Seit Jahren belauschen die Forschenden um Lilach Hadany von der Universität Tel Aviv Pflanzen beim Gestresstsein, nun haben sie ihre gesammelten Erkenntnisse im Fachjournal "Cell" veröffentlicht. Mit Stress bezeichnet man im Grunde jede Form von Übel, mit dem es eine Pflanze zu tun bekommen kann. Dazu zählen Trockenheit, Überwässerung oder Versalzung des Bodens ebenso wie Hitze oder Kälte. Und da eher selten alles passt, dürfte es auf einer durchschnittlichen Blumenwiese auf anderen Frequenzen viel Gezwitscher geben.

Pflanzenkommunikation per Schall

"Selbst in einem ruhigen Feld existieren Geräusche, die wir nicht hören, und diese Geräusche enthalten Informationen", sagt Hadany. "Es gibt Tiere, die diese Töne wahrnehmen können, also besteht die Möglichkeit, dass eine Menge akustischer Interaktion stattfindet." Der Nachweis von Ultraschalltönen bei Pflanzen ist zwar nicht neu, sehr wohl aber die Beobachtung, dass diese Töne über die Luft in die nähere Umgebung getragen werden. Dieser Umstand, so die Forscherin, verbessert die Möglichkeiten der Pflanzen zur Interaktion mit anderen Organismen.

Die neuen Erkenntnisse seien eigentlich keine Überraschung. "Pflanzen interagieren ständig mit Insekten und anderen Tieren, und viele dieser Organismen nutzen Schall zur Kommunikation. Es wäre für Pflanzen eher suboptimal, nicht auch via Schall zu kommunizieren", sagt Hadany.

Unversehrte, durstige und verletzte Tomatenpflanzen vor den Mikrofonen.
Foto: Tel Aviv University/Ohad Lewin-Epstein

Durst und Stängelverlust

Bei ihren Untersuchungen richteten die Forschenden ihre Mikrofone auf gesunde und gestresste Tomaten- und Tabakpflanzen. Die Aufzeichnungen fanden zunächst in einer schallgedämmten Akustikkammer und später auch in einer lauteren Gewächshausumgebung statt. Um die Versuchspflanzen in Stress zu versetzen, blieben einige Exemplare mehrere Tage ungewässert, anderen wurden Stängel abschnitten. Nach den Aufnahmen trainierte die Gruppe einen Machine-Learning-Algorithmus darauf, Unterschiede in den Geräuschen von nicht gestressten, durstigen und verletzten Pflanzen zu finden.
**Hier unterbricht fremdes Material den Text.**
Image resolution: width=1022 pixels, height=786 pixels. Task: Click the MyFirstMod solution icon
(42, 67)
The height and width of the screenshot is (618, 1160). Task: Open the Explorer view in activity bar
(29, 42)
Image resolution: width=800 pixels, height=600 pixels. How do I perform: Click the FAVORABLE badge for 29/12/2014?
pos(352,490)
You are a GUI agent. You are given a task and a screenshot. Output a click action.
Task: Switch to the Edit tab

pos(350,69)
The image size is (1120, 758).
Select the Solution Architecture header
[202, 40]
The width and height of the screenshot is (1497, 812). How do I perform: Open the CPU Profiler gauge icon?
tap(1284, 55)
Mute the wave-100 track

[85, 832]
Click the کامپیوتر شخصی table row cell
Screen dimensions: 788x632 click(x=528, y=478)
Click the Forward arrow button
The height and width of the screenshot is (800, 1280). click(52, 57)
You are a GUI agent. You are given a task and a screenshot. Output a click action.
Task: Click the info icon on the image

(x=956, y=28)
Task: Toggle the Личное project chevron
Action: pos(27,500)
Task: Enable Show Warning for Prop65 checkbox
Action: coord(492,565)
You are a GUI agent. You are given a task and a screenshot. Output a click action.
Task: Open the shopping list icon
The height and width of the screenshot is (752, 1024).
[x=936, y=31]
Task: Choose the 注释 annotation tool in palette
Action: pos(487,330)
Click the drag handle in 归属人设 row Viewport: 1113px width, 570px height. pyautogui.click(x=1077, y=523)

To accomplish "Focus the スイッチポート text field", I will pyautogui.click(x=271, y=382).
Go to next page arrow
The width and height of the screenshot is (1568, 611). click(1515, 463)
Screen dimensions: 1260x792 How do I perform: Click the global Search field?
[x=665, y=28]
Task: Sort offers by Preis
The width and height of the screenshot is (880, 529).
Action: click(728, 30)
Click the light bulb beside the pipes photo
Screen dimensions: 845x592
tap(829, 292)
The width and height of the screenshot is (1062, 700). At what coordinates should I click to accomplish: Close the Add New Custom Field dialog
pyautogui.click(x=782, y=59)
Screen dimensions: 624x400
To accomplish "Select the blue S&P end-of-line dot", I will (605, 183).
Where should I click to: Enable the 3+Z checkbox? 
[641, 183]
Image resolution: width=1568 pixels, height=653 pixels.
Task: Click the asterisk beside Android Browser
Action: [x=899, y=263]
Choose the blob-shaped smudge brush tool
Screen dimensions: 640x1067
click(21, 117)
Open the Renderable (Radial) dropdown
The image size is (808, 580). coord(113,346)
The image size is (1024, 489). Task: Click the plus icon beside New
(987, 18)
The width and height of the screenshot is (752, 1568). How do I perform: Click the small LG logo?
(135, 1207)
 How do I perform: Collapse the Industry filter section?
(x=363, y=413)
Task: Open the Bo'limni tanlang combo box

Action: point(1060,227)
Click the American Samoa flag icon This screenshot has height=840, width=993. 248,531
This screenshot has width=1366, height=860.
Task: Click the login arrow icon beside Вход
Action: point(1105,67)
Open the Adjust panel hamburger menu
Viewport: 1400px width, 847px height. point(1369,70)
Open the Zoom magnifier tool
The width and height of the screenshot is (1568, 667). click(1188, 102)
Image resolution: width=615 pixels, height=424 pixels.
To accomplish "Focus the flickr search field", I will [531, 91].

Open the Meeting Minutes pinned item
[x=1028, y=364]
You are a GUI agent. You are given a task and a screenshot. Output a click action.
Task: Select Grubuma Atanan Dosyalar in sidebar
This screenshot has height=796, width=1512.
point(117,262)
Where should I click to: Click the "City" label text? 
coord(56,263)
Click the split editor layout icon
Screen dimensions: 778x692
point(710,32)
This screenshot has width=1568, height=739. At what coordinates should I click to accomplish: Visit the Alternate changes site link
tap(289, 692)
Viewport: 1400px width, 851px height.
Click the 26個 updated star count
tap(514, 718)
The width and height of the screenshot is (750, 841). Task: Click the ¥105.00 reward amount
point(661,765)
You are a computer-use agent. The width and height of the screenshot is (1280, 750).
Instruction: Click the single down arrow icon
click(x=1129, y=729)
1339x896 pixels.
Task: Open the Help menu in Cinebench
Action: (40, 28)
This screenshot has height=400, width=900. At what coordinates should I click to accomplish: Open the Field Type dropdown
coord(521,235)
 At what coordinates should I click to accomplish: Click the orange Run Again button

Allem voran zeigte sich dabei, dass Pflanzen unter Druck generell mehr Geräusche verursachen als ungestresste. Egal ob Stängelverlust oder Durst, die gestresste Tomatenpflanze stieß in scheinbar zufälligen Abständen etwa 30 bis 50 Klick- oder Ploppgeräusche mit Frequenzen von 40 bis 80 Kilohertz aus (zum Vergleich: Die höchste Frequenz, die ein erwachsener Mensch wahrnimmt, liegt bei etwa 16 Kilohertz). Pflanzen, denen es an nichts fehlte, waren dagegen weit weniger mitteilsam und klickten seltener als einmal pro Stunde. "Wenn Tomaten überhaupt nicht gestresst sind, sind sie sehr leise", sagt Hadany.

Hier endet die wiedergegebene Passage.